--- START ---
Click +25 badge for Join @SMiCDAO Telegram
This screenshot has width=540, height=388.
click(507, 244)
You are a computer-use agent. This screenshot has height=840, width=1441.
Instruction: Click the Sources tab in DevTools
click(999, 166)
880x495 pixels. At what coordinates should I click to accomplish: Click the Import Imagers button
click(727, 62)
--- END ---
--- START ---
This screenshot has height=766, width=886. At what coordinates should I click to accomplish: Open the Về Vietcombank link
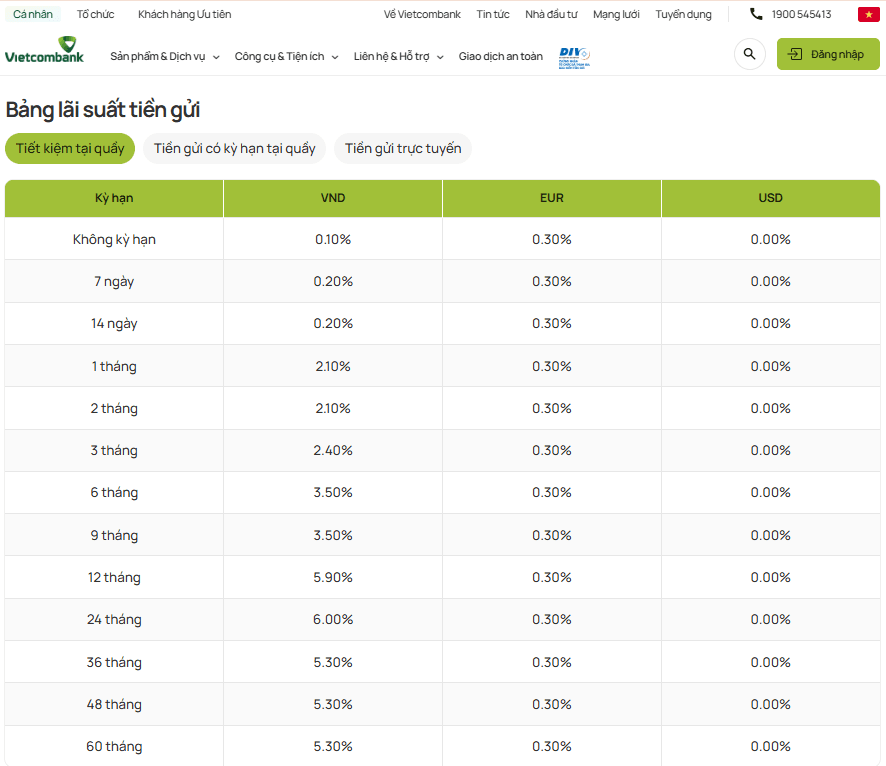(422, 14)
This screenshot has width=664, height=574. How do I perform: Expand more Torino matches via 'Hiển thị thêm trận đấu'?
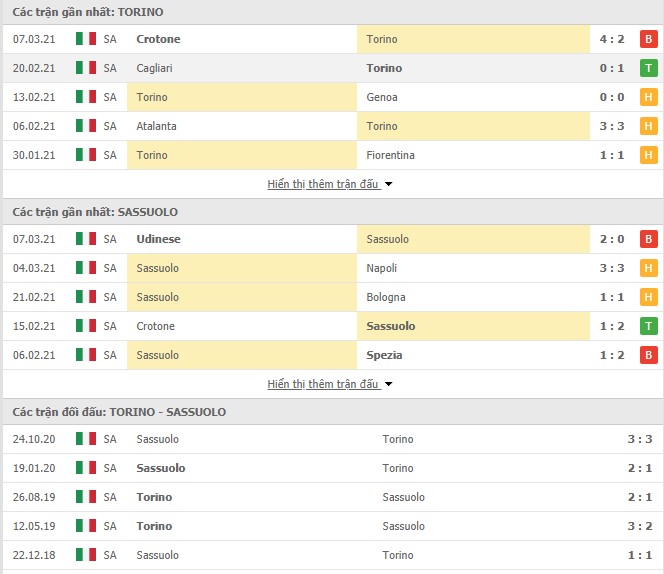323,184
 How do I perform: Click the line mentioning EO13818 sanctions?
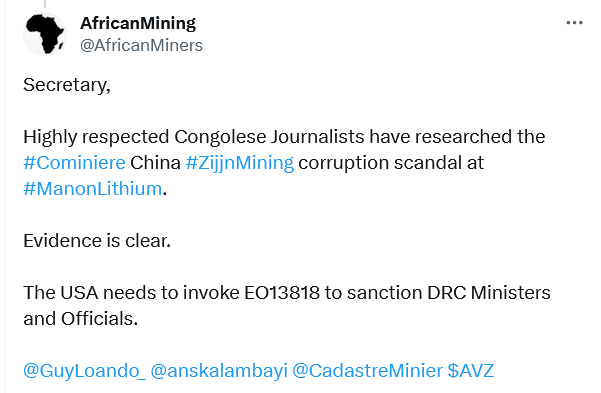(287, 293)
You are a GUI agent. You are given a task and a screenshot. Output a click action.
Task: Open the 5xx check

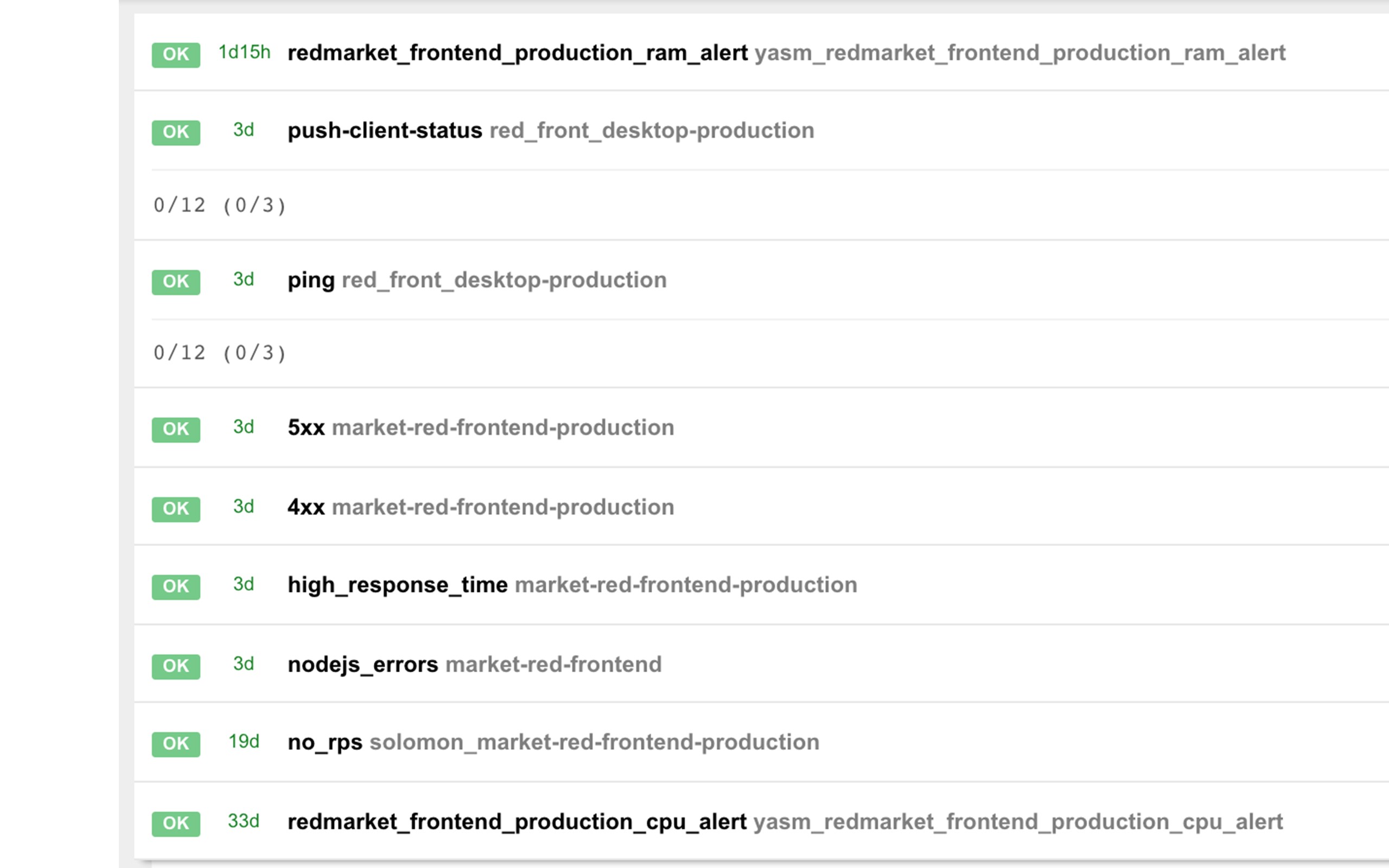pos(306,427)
--- END ---
--- START ---
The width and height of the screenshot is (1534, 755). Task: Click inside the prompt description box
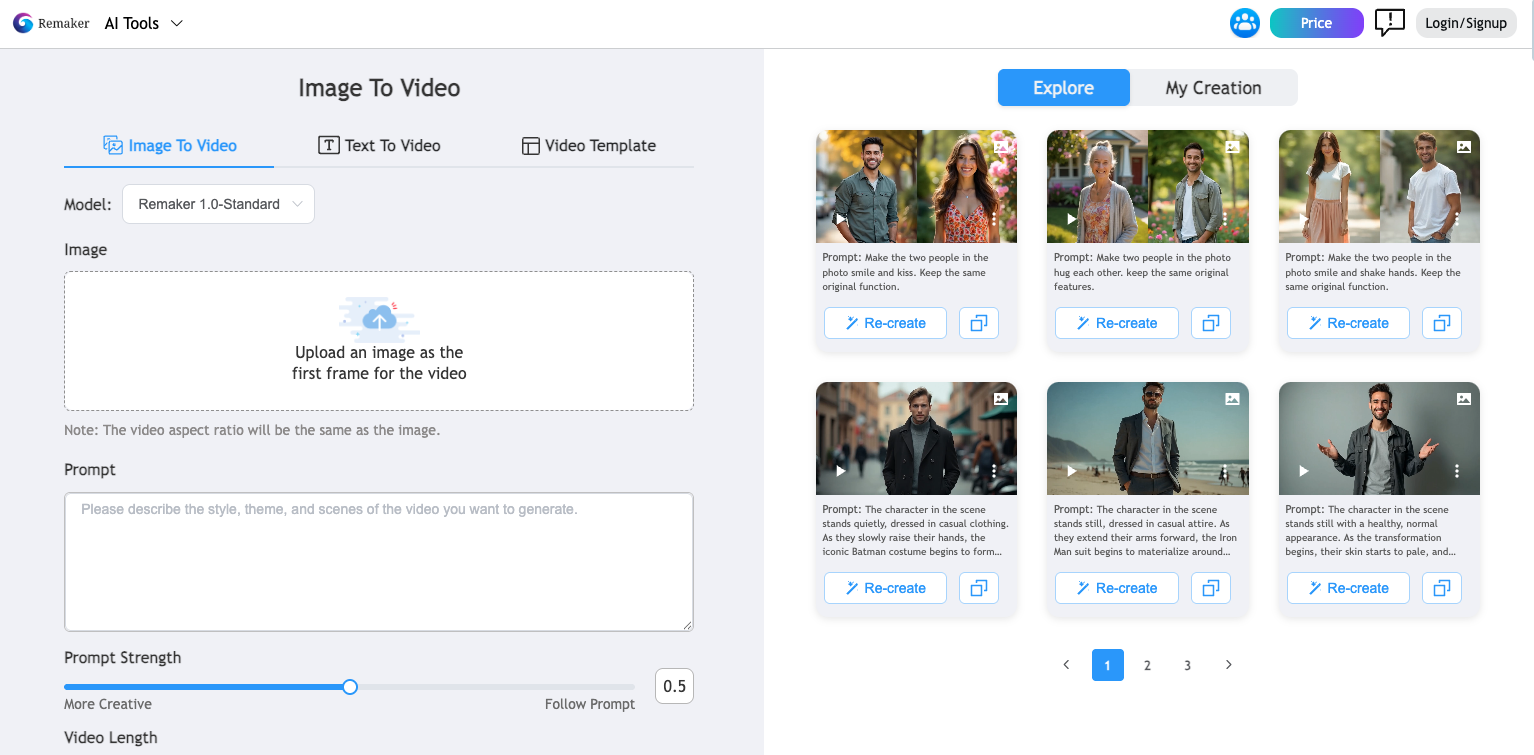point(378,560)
--- END ---
## Work instruction
Each line of the records that contains the string "agent" must be copied.

## Exercise solution
You are a computer-use agent. This screenshot has height=840, width=1441.
You are a GUI agent. You are given a task and a screenshot. Output a click action.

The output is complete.